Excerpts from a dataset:

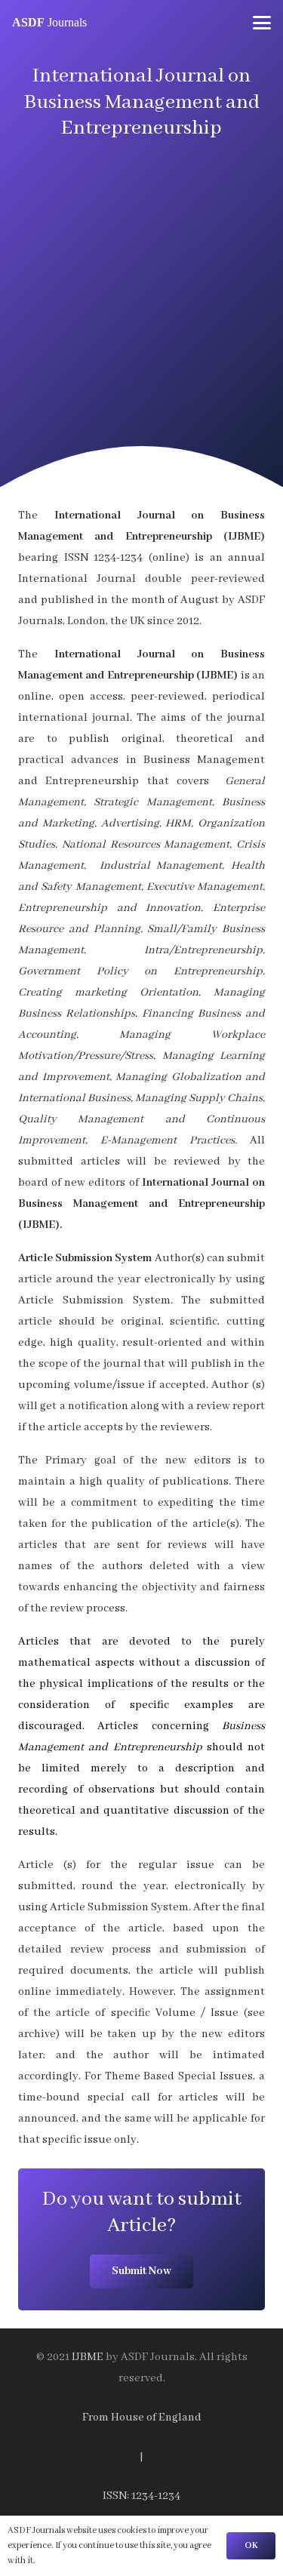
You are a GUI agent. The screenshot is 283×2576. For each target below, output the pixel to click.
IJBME (87, 2357)
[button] (262, 23)
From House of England (141, 2417)
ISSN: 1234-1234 (141, 2496)
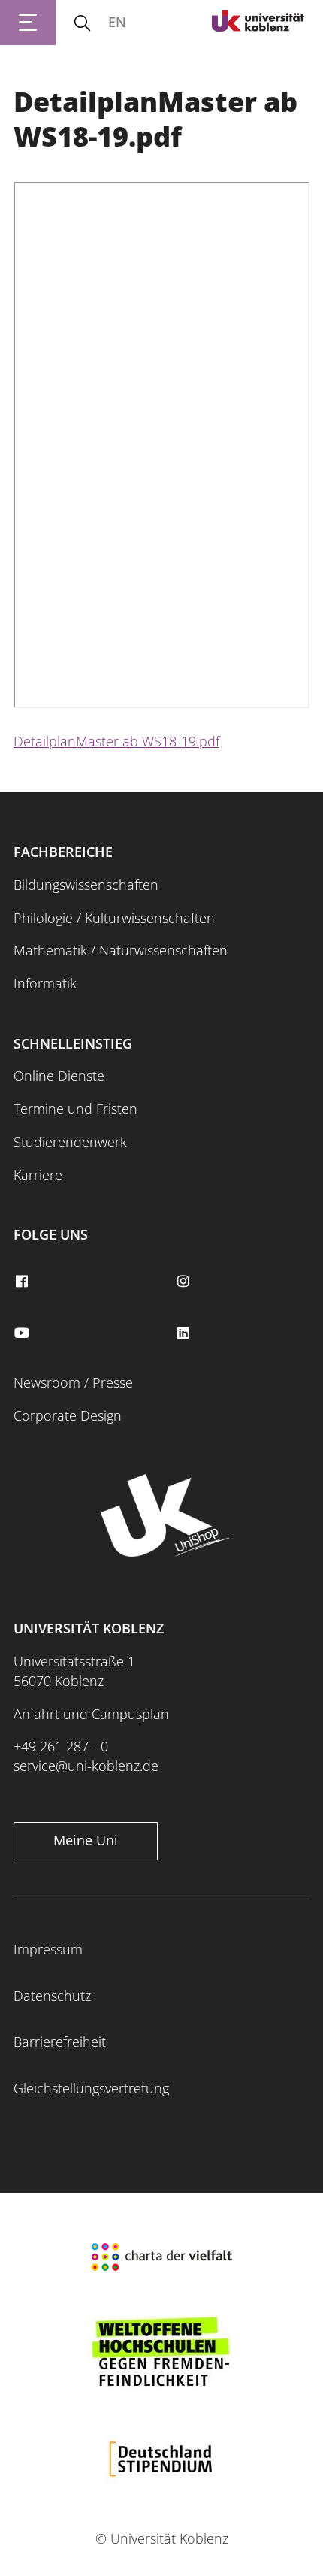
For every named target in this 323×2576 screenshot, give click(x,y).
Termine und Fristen (75, 1109)
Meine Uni (85, 1840)
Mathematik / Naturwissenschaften (121, 950)
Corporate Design (68, 1415)
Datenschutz (52, 1996)
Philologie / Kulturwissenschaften (114, 918)
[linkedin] (185, 1333)
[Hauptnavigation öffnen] (28, 22)
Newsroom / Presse (73, 1382)
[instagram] (185, 1281)
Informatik (45, 983)
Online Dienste (59, 1076)
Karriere (38, 1175)
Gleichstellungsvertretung (91, 2088)
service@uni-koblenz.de (86, 1766)
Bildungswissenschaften (86, 885)
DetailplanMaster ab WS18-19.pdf (116, 741)
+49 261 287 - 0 (61, 1746)
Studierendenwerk (70, 1142)
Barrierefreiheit (60, 2042)
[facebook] (23, 1281)
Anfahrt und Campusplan (91, 1714)
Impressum (48, 1949)
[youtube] (23, 1333)
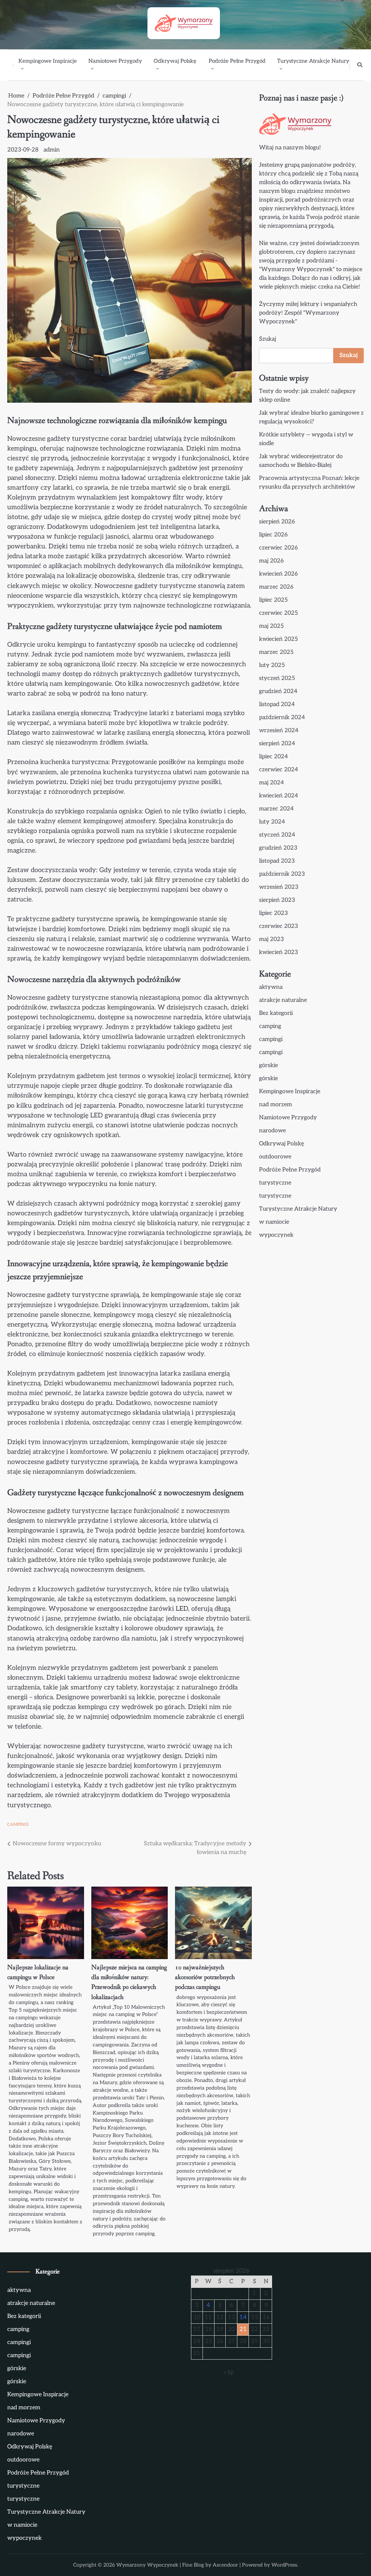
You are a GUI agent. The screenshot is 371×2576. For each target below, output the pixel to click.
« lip (229, 2372)
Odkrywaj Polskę (175, 61)
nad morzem (275, 1104)
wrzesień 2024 (279, 730)
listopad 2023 (277, 861)
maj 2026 (271, 560)
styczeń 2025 (277, 678)
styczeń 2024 (277, 834)
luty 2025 (272, 665)
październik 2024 (282, 717)
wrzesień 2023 (279, 887)
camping (270, 1026)
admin (51, 149)
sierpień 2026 (277, 521)
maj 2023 (271, 939)
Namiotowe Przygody (115, 61)
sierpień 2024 (277, 743)
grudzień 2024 (278, 691)
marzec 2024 (276, 808)
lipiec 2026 (273, 534)
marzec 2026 (276, 587)
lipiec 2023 (273, 913)
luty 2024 (272, 821)
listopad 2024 (277, 704)
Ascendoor (225, 2565)
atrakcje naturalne (283, 1000)
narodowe (272, 1130)
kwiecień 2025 (278, 639)
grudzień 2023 (278, 848)
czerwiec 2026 (278, 547)
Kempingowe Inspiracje (47, 61)
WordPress (284, 2565)
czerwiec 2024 (278, 769)
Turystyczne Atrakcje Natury (313, 61)
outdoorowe (275, 1156)
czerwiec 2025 (278, 613)
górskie (268, 1065)
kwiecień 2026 (278, 574)
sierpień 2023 (277, 900)
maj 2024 (271, 782)
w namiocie (274, 1222)
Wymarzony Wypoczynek (147, 2565)
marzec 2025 (276, 652)
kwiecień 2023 (278, 952)
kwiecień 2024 (278, 795)
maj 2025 (271, 626)
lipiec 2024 (273, 756)
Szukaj (267, 339)
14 (243, 2317)
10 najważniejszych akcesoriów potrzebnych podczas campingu (205, 1977)
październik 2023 (282, 874)
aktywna (271, 987)
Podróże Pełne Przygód (237, 61)
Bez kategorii (276, 1013)
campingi (17, 1824)
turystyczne (275, 1182)
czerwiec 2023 (278, 926)
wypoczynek (276, 1235)
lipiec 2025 (273, 600)
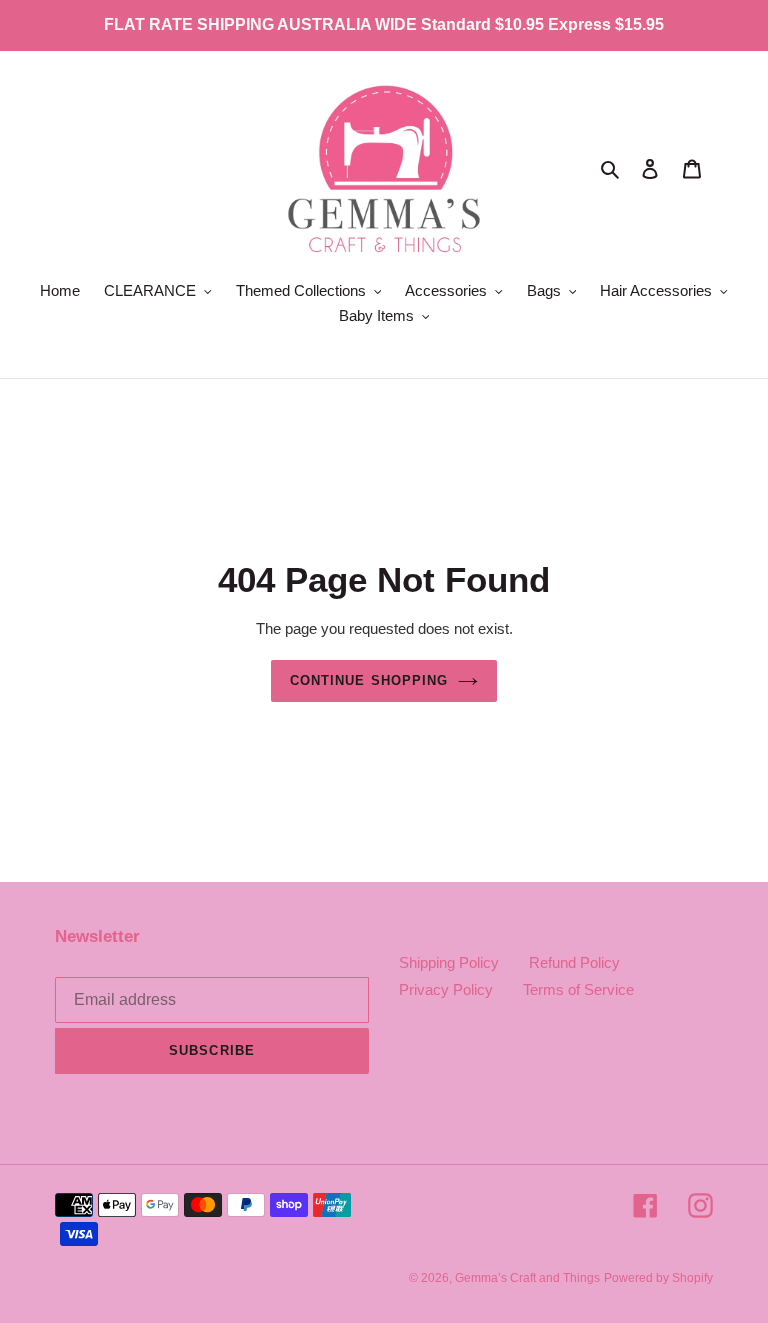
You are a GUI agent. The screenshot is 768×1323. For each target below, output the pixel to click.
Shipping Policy (449, 962)
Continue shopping (369, 680)
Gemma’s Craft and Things (527, 1278)
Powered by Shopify (658, 1278)
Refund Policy (574, 962)
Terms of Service (578, 989)
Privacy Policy (446, 989)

What is expected:
The records above must be returned exactly, with each picture omitted.

Solution for this exercise:
You are a GUI agent. The screenshot is 283×2576. For each target below, output the pixel to click.
IJBME (87, 2357)
[button] (262, 23)
From House of England (141, 2417)
ISSN: 1234-1234 (141, 2496)
For every named target in this 323×2576 screenshot, give click(x,y).
Termine und Fristen (75, 1109)
Meine Uni (85, 1840)
Mathematik / Naturwissenschaften (121, 950)
Corporate Design (68, 1415)
Datenschutz (52, 1996)
Philologie / Kulturwissenschaften (114, 918)
[linkedin] (185, 1333)
[Hauptnavigation öffnen] (28, 22)
Newsroom / Presse (73, 1382)
[instagram] (185, 1281)
Informatik (45, 983)
Online Dienste (59, 1076)
Karriere (38, 1175)
Gleichstellungsvertretung (91, 2088)
service@uni-koblenz.de (86, 1766)
Bildungswissenschaften (86, 885)
DetailplanMaster ab WS18-19.pdf (116, 741)
+49 261 287 - 0 (61, 1746)
Studierendenwerk (70, 1142)
Barrierefreiheit (60, 2042)
[facebook] (23, 1281)
Anfahrt und Campusplan (91, 1714)
Impressum (48, 1949)
[youtube] (23, 1333)
You are a GUI agent. The screenshot is 371×2576. For each target below, output the pixel to click.
« lip (229, 2372)
Odkrywaj Polskę (175, 61)
nad morzem (275, 1104)
wrzesień 2024 (279, 730)
listopad 2023 (277, 861)
maj 2026 (271, 560)
styczeń 2025 (277, 678)
styczeń 2024 (277, 834)
luty 2025 (272, 665)
październik 2024 (282, 717)
wrzesień 2023 (279, 887)
camping (270, 1026)
admin (51, 149)
sierpień 2026 (277, 521)
maj 2023 (271, 939)
Namiotowe Przygody (115, 61)
sierpień 2024 (277, 743)
grudzień 2024 (278, 691)
marzec 2024 (276, 808)
lipiec 2026 (273, 534)
marzec 2026 (276, 587)
lipiec 2023 (273, 913)
luty 2024 (272, 821)
listopad 2024 (277, 704)
Ascendoor (225, 2565)
atrakcje naturalne (283, 1000)
narodowe (272, 1130)
kwiecień 2025 (278, 639)
grudzień 2023 (278, 848)
czerwiec 2026 (278, 547)
Kempingowe Inspiracje (47, 61)
WordPress (284, 2565)
czerwiec 2024 (278, 769)
Turystyczne Atrakcje Natury (313, 61)
outdoorowe (275, 1156)
czerwiec 2025 (278, 613)
górskie (268, 1065)
kwiecień 2026 (278, 574)
sierpień 2023 (277, 900)
maj 2024 (271, 782)
w namiocie (274, 1222)
Wymarzony Wypoczynek (147, 2565)
marzec 2025 (276, 652)
kwiecień 2023 (278, 952)
kwiecień 2024 (278, 795)
maj 2025 (271, 626)
lipiec 2024 (273, 756)
Szukaj (267, 339)
14 (243, 2317)
10 najważniejszych akcesoriów potrzebnych podczas campingu (205, 1977)
październik 2023 (282, 874)
aktywna (271, 987)
Podróże Pełne Przygód (237, 61)
Bez kategorii (276, 1013)
campingi (17, 1824)
turystyczne (275, 1182)
czerwiec 2023 (278, 926)
wypoczynek (276, 1235)
lipiec 2025 (273, 600)
You are a GUI agent. The screenshot is 768×1323. For each target below, output the pixel to click.
Shipping Policy (449, 962)
Continue shopping (369, 680)
Gemma’s Craft and Things (527, 1278)
Powered by Shopify (658, 1278)
Refund Policy (574, 962)
Terms of Service (578, 989)
Privacy Policy (446, 989)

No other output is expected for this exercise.